What you will do |
The response must consist of every line of the listing, reproduced verbatim.

--- Available data Enclosed Below ---

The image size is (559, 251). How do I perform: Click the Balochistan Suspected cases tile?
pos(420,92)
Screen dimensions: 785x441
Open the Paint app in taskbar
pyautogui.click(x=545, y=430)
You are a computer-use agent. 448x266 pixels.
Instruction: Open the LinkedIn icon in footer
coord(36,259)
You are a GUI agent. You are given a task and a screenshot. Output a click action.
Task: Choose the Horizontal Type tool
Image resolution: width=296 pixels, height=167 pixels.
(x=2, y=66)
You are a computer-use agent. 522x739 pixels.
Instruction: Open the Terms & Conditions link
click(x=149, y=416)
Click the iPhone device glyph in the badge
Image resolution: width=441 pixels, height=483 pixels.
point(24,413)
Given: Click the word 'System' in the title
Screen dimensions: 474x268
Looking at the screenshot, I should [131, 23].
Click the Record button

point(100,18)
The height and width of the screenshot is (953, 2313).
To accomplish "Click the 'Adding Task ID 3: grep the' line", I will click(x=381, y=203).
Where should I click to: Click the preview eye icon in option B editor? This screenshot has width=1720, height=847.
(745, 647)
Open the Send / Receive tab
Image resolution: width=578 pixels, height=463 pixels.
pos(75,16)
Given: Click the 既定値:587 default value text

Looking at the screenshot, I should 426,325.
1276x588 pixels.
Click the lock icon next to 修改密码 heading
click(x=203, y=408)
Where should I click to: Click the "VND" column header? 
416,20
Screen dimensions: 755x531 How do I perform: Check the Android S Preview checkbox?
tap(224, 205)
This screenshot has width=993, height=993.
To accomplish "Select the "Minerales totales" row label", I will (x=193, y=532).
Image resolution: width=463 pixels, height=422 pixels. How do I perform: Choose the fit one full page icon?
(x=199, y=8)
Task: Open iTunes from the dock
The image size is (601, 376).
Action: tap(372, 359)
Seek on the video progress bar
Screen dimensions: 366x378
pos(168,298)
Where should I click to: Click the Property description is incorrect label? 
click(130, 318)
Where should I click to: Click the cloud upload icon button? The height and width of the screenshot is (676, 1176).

--- End of Enclosed Available data ---

Output for this task |
The image size is (559, 251). How do I perform: Click the Balochistan Suspected cases tile?
pos(420,92)
Screen dimensions: 785x441
Open the Paint app in taskbar
pyautogui.click(x=545, y=430)
You are a computer-use agent. 448x266 pixels.
Instruction: Open the LinkedIn icon in footer
coord(36,259)
You are a GUI agent. You are given a task and a screenshot. Output a click action.
Task: Choose the Horizontal Type tool
Image resolution: width=296 pixels, height=167 pixels.
(x=2, y=66)
You are a computer-use agent. 522x739 pixels.
Instruction: Open the Terms & Conditions link
click(x=149, y=416)
Click the iPhone device glyph in the badge
Image resolution: width=441 pixels, height=483 pixels.
point(24,413)
Given: Click the word 'System' in the title
Screen dimensions: 474x268
Looking at the screenshot, I should [131, 23].
Click the Record button

point(100,18)
The height and width of the screenshot is (953, 2313).
To accomplish "Click the 'Adding Task ID 3: grep the' line", I will click(x=381, y=203).
Where should I click to: Click the preview eye icon in option B editor? This screenshot has width=1720, height=847.
(745, 647)
Open the Send / Receive tab
Image resolution: width=578 pixels, height=463 pixels.
pos(75,16)
Given: Click the 既定値:587 default value text

Looking at the screenshot, I should 426,325.
1276x588 pixels.
Click the lock icon next to 修改密码 heading
click(x=203, y=408)
Where should I click to: Click the "VND" column header? 
416,20
Screen dimensions: 755x531 How do I perform: Check the Android S Preview checkbox?
tap(224, 205)
This screenshot has width=993, height=993.
To accomplish "Select the "Minerales totales" row label", I will (x=193, y=532).
Image resolution: width=463 pixels, height=422 pixels. How do I perform: Choose the fit one full page icon?
(x=199, y=8)
Task: Open iTunes from the dock
The image size is (601, 376).
Action: tap(372, 359)
Seek on the video progress bar
Screen dimensions: 366x378
pos(168,298)
Where should I click to: Click the Property description is incorrect label? 
click(130, 318)
Where should I click to: Click the cloud upload icon button? The height and width of the screenshot is (676, 1176).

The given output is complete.